Why Backfills Suck, and How to Reduce Them Forever
Employee Retention
Cameron Ackbury

Many of the Vice Presidents of Talent with whom we speak express to us a very visceral pain that backfills suck. They tell us that alignment on version 2.0 of the hire is no better than the first version. They state that the hiring manager blames the recruiter for the attrited employee without acknowledging that post hire successes are not the responsibility of the talent group. A Chief People Officer once told us how painful it was to write a $20,000 commission check to a recruiter only to have the employee leave the following month. Attrition is painful for the recruiting organization - both voluntarily and involuntary - and can be very costly.
The problem magnifies when the candidate selection process is broken. Many organizations use metrics like time to hire, time to fill and cost per hire to determine the success of the recruiting process. According to a LinkedIn, it takes 42 days to fill a position and dozens of interviewing hours at great cost to the business. It’s also not uncommon for us to speak with TA Leaders who state that it takes up to 8 months to fill a position preventing their organization from achieving industry standard benchmarks. We can only imagine the frustration coming out of recruiting to hire version 2.0 of the employee due to attrition.
Bad hires are painful to a company as it hurts morale and productivity and brings down the performance of the organization. Many cite that a bad hire costs a company up to 4 months of salary for that particular role. If 4 months salary equates to a fully burdened rate of $25,000 and you have a greater than 30% attrition rate, this can cost the company millions of dollars!
This is so unfair to Vice Presidents of Talent because they are held accountable for hiring outcomes when the outcome is the responsibility of the hiring manager. Data is the currency in conversations, and talent leaders have no data for their arguments for why someone does not work out. Backfills compounds and enlarges a credibility problem.

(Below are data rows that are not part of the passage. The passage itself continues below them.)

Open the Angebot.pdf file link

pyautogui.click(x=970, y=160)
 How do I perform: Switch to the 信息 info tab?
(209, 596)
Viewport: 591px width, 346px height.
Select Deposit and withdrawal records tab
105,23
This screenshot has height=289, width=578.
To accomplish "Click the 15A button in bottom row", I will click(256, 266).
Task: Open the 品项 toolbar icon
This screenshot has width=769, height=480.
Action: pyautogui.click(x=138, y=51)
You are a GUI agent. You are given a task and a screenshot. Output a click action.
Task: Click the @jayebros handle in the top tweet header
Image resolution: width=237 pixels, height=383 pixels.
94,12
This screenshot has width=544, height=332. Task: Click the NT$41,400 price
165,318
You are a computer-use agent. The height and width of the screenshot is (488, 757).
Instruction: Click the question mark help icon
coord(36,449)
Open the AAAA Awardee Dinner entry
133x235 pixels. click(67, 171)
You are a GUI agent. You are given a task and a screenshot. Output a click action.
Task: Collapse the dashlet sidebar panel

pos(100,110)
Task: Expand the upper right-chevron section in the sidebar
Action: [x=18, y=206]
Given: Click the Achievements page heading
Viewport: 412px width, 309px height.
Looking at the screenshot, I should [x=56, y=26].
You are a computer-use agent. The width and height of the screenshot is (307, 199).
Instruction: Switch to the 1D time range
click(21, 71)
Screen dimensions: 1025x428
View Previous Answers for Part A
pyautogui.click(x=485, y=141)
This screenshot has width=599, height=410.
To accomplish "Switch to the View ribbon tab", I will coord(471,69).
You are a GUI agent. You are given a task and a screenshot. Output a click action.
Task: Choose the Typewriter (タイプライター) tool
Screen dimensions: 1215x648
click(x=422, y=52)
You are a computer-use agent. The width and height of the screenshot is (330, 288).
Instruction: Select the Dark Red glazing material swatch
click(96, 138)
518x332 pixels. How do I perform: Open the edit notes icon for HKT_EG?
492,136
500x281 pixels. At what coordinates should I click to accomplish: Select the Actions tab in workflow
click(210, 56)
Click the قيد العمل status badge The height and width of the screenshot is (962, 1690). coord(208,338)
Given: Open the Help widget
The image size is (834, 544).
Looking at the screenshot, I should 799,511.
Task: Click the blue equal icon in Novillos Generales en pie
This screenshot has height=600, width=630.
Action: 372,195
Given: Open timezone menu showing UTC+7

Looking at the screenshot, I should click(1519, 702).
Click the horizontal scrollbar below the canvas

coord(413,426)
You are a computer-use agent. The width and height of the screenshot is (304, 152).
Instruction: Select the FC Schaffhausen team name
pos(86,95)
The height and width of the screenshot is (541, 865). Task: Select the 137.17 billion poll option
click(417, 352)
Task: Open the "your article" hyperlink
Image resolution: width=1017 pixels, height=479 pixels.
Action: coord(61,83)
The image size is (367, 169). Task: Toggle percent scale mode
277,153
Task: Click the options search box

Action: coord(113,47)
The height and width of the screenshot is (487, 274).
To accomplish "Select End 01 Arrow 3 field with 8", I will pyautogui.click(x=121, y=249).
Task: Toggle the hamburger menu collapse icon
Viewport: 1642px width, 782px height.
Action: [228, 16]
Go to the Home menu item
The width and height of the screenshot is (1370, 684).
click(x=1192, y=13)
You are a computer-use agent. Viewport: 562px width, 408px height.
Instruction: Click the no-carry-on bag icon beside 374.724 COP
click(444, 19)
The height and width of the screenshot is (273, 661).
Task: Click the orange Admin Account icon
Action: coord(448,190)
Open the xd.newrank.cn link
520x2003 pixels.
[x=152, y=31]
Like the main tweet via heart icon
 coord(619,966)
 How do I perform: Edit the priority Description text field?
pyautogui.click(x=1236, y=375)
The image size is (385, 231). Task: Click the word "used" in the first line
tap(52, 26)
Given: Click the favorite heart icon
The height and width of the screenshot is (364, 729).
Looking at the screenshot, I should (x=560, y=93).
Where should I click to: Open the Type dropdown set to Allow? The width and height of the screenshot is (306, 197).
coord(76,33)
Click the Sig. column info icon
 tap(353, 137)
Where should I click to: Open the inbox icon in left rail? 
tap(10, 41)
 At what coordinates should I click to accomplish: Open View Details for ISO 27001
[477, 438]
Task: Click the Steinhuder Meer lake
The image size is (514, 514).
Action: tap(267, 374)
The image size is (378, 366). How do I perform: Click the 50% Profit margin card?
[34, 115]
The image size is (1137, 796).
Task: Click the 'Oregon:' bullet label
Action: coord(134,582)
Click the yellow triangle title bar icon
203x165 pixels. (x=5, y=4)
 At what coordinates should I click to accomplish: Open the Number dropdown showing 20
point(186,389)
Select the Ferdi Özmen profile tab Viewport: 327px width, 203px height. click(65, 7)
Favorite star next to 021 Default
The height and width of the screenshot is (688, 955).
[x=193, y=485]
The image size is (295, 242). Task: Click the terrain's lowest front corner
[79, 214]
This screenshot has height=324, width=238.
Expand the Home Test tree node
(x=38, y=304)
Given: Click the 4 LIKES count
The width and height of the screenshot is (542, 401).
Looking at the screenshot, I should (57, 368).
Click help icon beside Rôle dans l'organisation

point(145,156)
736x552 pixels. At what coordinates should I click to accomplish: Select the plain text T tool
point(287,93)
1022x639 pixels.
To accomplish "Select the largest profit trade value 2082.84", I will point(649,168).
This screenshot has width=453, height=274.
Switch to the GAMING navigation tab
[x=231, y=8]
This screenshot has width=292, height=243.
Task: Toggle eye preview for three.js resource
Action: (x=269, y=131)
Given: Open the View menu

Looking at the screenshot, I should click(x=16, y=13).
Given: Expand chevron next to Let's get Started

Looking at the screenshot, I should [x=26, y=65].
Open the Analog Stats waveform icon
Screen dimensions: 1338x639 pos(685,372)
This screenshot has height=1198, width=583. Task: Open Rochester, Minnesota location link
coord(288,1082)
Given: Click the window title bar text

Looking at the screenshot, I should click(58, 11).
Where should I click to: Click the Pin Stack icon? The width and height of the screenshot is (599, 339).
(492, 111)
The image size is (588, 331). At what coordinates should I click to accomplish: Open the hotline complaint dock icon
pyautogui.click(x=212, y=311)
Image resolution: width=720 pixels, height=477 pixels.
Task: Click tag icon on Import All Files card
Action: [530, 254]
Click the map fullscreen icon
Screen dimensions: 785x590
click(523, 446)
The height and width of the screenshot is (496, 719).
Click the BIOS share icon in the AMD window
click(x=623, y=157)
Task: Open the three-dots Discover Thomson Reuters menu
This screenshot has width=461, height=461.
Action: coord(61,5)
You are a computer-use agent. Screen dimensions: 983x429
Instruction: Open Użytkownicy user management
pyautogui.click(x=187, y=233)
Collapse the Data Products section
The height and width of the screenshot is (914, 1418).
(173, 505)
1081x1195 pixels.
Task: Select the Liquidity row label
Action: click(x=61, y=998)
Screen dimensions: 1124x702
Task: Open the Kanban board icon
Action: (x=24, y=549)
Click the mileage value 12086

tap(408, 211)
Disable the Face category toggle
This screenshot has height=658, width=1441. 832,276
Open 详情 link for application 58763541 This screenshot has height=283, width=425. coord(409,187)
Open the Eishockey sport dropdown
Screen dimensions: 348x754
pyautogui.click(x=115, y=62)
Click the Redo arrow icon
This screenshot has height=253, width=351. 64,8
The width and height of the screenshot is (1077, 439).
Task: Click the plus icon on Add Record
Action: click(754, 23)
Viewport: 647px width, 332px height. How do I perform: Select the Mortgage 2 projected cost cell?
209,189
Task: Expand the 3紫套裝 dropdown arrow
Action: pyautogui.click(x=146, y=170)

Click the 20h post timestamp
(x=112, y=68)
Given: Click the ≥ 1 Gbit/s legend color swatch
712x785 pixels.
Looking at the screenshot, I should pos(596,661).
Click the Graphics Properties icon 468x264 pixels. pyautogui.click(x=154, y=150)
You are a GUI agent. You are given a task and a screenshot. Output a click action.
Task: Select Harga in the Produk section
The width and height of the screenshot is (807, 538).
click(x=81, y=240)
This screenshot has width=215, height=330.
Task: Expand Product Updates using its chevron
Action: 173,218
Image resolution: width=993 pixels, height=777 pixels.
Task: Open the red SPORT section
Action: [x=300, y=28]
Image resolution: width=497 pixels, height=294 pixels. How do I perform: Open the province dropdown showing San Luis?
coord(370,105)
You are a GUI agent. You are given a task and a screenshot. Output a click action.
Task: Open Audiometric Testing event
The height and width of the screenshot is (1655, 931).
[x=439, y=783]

To solve the problem of backfills, or to reduce attrition, a company should change their selection process and focus on interviewing against behavioral traits, specifically the candidate's soft skills. A company should understand what drives greatness in an organization or for a particular role. For instance, a company may find that the best soft skills for a sales role may be empathy, creativity and grit whereas for a customer success role it may be customer focused, active listening and communication skills. Many organizations struggle to uncover soft skills as interview questions do not always uncover the best soft skills.
To further solve the problem of backfills, a company should also interview for cultural alignment as it drives employee engagement and satisfaction. A technology company may have a culture leaning towards entrepreneurship, innovation and results driven whereas a pharmaceutical company may have a culture leaning towards collaboration, problem solving and curiosity. Understanding and measuring their culture is extremely tough for many organizations.
Searchlight’s Artificial Intelligence (AI) is a new and innovative way to uncover soft skills and cultural alignment. Artificial intelligence requires a lot of data. It obtains all of this data using structured evaluations on competencies, power skills, values and work motivations from current employees. The AI learns what makes the best of the best broken down by role, and then provides output in the form of a talent model (power skills, values and work motivations) for the organization to hire against. Over time, the AI continuously learns and gets better and better.
Many innovative Vice Presidents of Talent Acquisition understand that the old way of recruiting is long gone for many reasons. First, Searchlight’s AI creates efficiencies in the hiring process by focusing on those candidates that will be successful and happy at an organization. Second, our AI tools can help reduce the impact of unconscious biases in the hiring process, which can lead to fairer and more diverse hiring outcomes. Third, our AI can help recruiters make data-driven decisions by analyzing large volumes of data to identify patterns and predict candidate success. Fourth, our AI can enhance the candidate experience in the interview process which helps the corporate brand image. Last, AI aligns the hiring manager with the recruiter from day one to bring the right candidate into the right role at the right company at the right time.
Let’s try and solve backfills as it relates to the selection process now using artificial intelligence.